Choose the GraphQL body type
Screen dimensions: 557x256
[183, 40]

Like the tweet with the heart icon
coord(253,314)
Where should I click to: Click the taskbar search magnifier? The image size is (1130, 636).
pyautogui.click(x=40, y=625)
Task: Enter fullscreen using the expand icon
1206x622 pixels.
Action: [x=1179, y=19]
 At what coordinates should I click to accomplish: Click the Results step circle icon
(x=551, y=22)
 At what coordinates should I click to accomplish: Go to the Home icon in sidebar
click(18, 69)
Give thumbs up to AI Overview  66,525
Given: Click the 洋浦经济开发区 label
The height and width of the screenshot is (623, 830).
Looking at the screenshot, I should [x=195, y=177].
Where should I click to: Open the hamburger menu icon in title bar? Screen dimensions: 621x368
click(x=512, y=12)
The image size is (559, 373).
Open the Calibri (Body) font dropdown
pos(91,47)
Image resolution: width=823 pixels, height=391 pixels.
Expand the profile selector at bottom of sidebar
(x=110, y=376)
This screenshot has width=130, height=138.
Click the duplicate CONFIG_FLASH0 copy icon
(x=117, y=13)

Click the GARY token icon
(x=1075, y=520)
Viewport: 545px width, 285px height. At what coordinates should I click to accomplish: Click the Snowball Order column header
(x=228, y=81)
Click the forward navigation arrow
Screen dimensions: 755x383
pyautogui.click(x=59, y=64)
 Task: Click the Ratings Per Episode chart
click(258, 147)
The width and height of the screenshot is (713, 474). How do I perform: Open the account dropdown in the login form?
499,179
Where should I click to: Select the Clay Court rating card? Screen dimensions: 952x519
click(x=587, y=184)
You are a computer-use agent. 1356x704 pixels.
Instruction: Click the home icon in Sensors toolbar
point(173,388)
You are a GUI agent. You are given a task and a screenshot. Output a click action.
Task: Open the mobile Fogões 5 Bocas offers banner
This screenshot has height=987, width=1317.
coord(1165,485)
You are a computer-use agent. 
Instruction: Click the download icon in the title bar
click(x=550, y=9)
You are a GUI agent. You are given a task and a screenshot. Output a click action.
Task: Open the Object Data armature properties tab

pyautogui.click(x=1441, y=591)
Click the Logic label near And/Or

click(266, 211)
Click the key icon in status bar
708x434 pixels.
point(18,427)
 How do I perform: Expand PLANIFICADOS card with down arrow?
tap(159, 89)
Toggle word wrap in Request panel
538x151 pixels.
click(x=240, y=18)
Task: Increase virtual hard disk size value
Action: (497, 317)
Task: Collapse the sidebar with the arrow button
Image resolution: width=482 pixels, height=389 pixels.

==========

> [WHAT IS ASKED]: Rewrite all of the data above, changing every "icon" to "symbol" and leaving everything else unchanged.

> [IN RESPONSE]:
Choose the GraphQL body type
Screen dimensions: 557x256
[183, 40]

Like the tweet with the heart symbol
coord(253,314)
Where should I click to: Click the taskbar search magnifier? The image size is (1130, 636).
pyautogui.click(x=40, y=625)
Task: Enter fullscreen using the expand symbol
1206x622 pixels.
Action: [x=1179, y=19]
 At what coordinates should I click to accomplish: Click the Results step circle symbol
(x=551, y=22)
 At what coordinates should I click to accomplish: Go to the Home symbol in sidebar
click(18, 69)
Give thumbs up to AI Overview  66,525
Given: Click the 洋浦经济开发区 label
The height and width of the screenshot is (623, 830).
Looking at the screenshot, I should [x=195, y=177].
Where should I click to: Open the hamburger menu symbol in title bar? Screen dimensions: 621x368
click(x=512, y=12)
The image size is (559, 373).
Open the Calibri (Body) font dropdown
pos(91,47)
Image resolution: width=823 pixels, height=391 pixels.
Expand the profile selector at bottom of sidebar
(x=110, y=376)
This screenshot has width=130, height=138.
Click the duplicate CONFIG_FLASH0 copy symbol
(x=117, y=13)

Click the GARY token symbol
(x=1075, y=520)
Viewport: 545px width, 285px height. At what coordinates should I click to accomplish: Click the Snowball Order column header
(x=228, y=81)
Click the forward navigation arrow
Screen dimensions: 755x383
pyautogui.click(x=59, y=64)
 Task: Click the Ratings Per Episode chart
click(258, 147)
The width and height of the screenshot is (713, 474). How do I perform: Open the account dropdown in the login form?
499,179
Where should I click to: Select the Clay Court rating card? Screen dimensions: 952x519
click(x=587, y=184)
You are a computer-use agent. 1356x704 pixels.
Instruction: Click the home symbol in Sensors toolbar
point(173,388)
You are a GUI agent. You are given a task and a screenshot. Output a click action.
Task: Open the mobile Fogões 5 Bocas offers banner
This screenshot has height=987, width=1317.
coord(1165,485)
You are a computer-use agent. 
Instruction: Click the download symbol in the title bar
click(x=550, y=9)
You are a GUI agent. You are given a task and a screenshot. Output a click action.
Task: Open the Object Data armature properties tab

pyautogui.click(x=1441, y=591)
Click the Logic label near And/Or

click(266, 211)
Click the key symbol in status bar
708x434 pixels.
point(18,427)
 How do I perform: Expand PLANIFICADOS card with down arrow?
tap(159, 89)
Toggle word wrap in Request panel
538x151 pixels.
click(x=240, y=18)
Task: Increase virtual hard disk size value
Action: (497, 317)
Task: Collapse the sidebar with the arrow button
Image resolution: width=482 pixels, height=389 pixels.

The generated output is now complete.